En effet la construction massive de complexes pour tourisme de luxe en Asie
du Sud Est,
au bord de rivages à "risques naturels" avérés, négligeant tout
investissement dans les infrastructures de protection des populations y
travaillant, a également des origines politico-économique, notamment la
recherche de profit maximum par leurs promoteurs étrangers et partenaires
locaux.
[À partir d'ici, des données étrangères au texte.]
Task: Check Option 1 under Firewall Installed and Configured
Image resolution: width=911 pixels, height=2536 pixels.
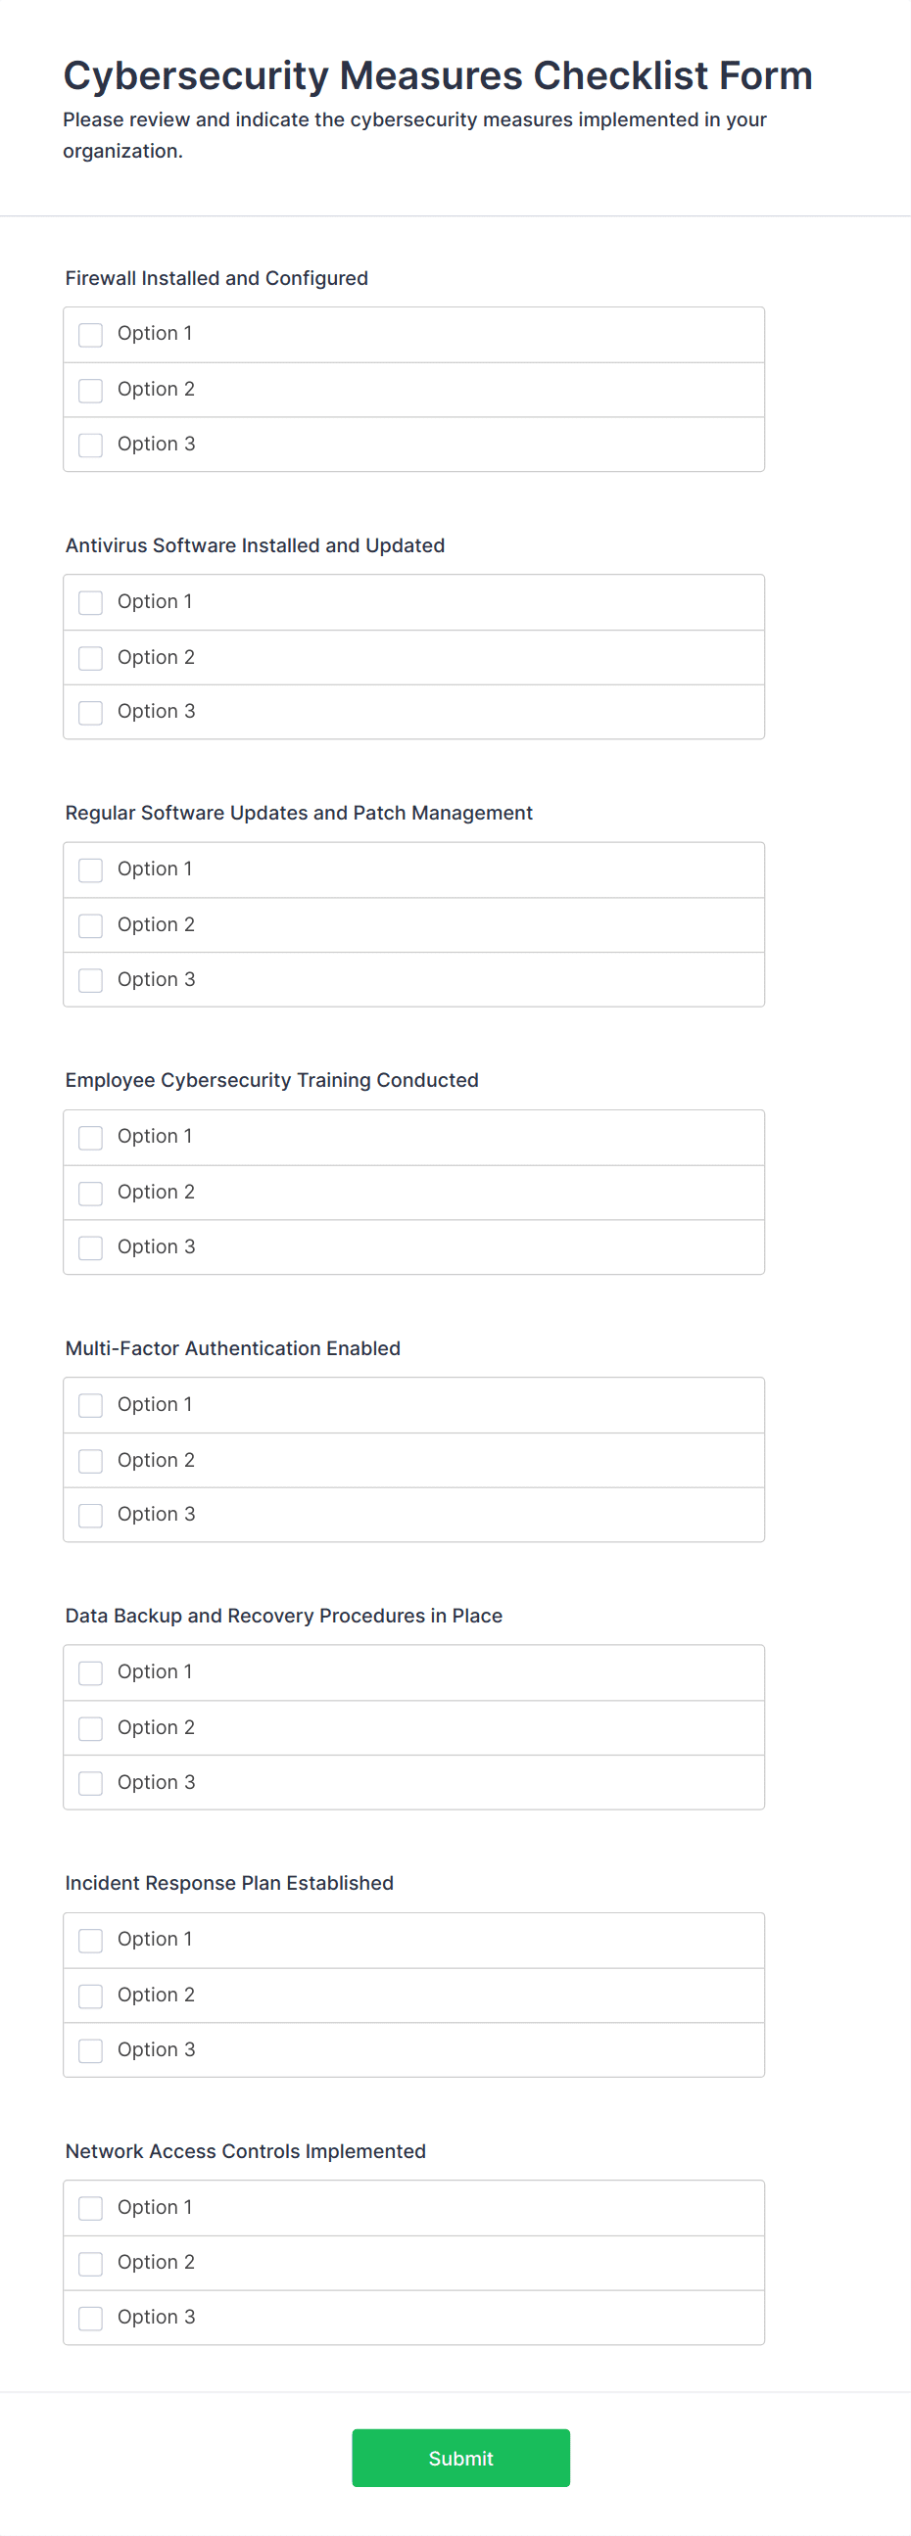Action: [90, 335]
De même certains conflits meurtriers ou famines en africains sont
souvent pour partie la résultante d'une nature hostile et d'un environnement
déséquilibré, que des facteurs géopolitiques et socio-culturels contribuent
largement à aggraver.

Par ailleurs, après l'enthousiasme unanime du départ, on commence déjà à
voir poindre, comme d'habitude, les critiques souvent justifiées sur
l'utilisation des fonds et
l'organisation de l'aide dans les régions touchées par le Tsunami, mais
risquant de
de décourager les nouveaux donateurs de tout autre engagement humanitaire.

En résumé les choses ne sont pas aussi simplistes qu'on l'entend dans
beaucoup de médias ou de conversations, et beaucoup oublient souvent, comme
l'évoquait Gishlaine Soulier de PSF-CI, de faire passer
l'intêret à moyen terme de tous les pays bénéficiaires avant leur envie
d'agir à court terme avec des motivations pas toujours des plus claires.